— START Data excerpts —

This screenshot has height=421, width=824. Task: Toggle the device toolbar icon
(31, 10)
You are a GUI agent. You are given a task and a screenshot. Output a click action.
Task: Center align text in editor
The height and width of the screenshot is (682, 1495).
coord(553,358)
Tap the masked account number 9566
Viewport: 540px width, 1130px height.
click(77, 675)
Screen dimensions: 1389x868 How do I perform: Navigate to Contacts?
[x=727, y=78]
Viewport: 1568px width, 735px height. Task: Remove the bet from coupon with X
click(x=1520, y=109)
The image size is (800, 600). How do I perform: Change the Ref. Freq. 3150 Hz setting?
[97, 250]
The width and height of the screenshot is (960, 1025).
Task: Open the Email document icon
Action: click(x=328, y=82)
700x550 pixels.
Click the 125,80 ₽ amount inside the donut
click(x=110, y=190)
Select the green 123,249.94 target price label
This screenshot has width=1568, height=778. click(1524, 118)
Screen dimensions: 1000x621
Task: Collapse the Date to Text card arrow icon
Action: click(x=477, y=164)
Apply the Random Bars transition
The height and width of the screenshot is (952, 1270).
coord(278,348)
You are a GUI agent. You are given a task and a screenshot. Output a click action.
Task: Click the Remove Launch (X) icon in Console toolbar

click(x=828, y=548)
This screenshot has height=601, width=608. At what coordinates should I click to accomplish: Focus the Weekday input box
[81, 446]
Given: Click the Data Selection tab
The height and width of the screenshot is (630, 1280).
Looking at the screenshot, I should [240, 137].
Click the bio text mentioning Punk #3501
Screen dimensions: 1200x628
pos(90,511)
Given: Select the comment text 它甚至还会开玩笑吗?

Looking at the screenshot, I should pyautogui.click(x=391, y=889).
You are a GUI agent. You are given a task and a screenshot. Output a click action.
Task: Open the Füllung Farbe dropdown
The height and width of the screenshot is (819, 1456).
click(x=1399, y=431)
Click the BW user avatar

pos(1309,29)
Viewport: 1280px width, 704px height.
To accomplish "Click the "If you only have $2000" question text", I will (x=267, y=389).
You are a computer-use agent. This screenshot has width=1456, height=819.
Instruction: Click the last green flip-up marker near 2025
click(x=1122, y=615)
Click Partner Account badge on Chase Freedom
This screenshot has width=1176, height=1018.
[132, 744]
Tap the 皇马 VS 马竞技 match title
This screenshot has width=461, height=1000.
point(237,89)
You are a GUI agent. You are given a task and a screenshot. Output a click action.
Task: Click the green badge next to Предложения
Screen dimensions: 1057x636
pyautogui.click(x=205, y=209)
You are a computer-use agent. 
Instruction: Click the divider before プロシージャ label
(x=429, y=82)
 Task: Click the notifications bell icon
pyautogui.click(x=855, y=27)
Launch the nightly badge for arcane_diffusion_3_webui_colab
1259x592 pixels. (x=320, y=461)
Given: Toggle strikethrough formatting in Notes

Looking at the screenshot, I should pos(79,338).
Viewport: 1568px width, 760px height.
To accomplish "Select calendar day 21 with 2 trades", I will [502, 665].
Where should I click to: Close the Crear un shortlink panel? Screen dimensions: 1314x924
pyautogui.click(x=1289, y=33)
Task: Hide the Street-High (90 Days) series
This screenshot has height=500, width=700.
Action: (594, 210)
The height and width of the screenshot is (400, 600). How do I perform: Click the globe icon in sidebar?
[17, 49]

— END Data excerpts —

◆ **Written instruction**: Copy out the rows verbatim, from the line with "Task: Click the notifications bell icon" up to and including the last line of the rows.

◆ **In response**:
 Task: Click the notifications bell icon
pyautogui.click(x=855, y=27)
Launch the nightly badge for arcane_diffusion_3_webui_colab
1259x592 pixels. (x=320, y=461)
Given: Toggle strikethrough formatting in Notes

Looking at the screenshot, I should pos(79,338).
Viewport: 1568px width, 760px height.
To accomplish "Select calendar day 21 with 2 trades", I will [502, 665].
Where should I click to: Close the Crear un shortlink panel? Screen dimensions: 1314x924
pyautogui.click(x=1289, y=33)
Task: Hide the Street-High (90 Days) series
This screenshot has height=500, width=700.
Action: (594, 210)
The height and width of the screenshot is (400, 600). How do I perform: Click the globe icon in sidebar?
[17, 49]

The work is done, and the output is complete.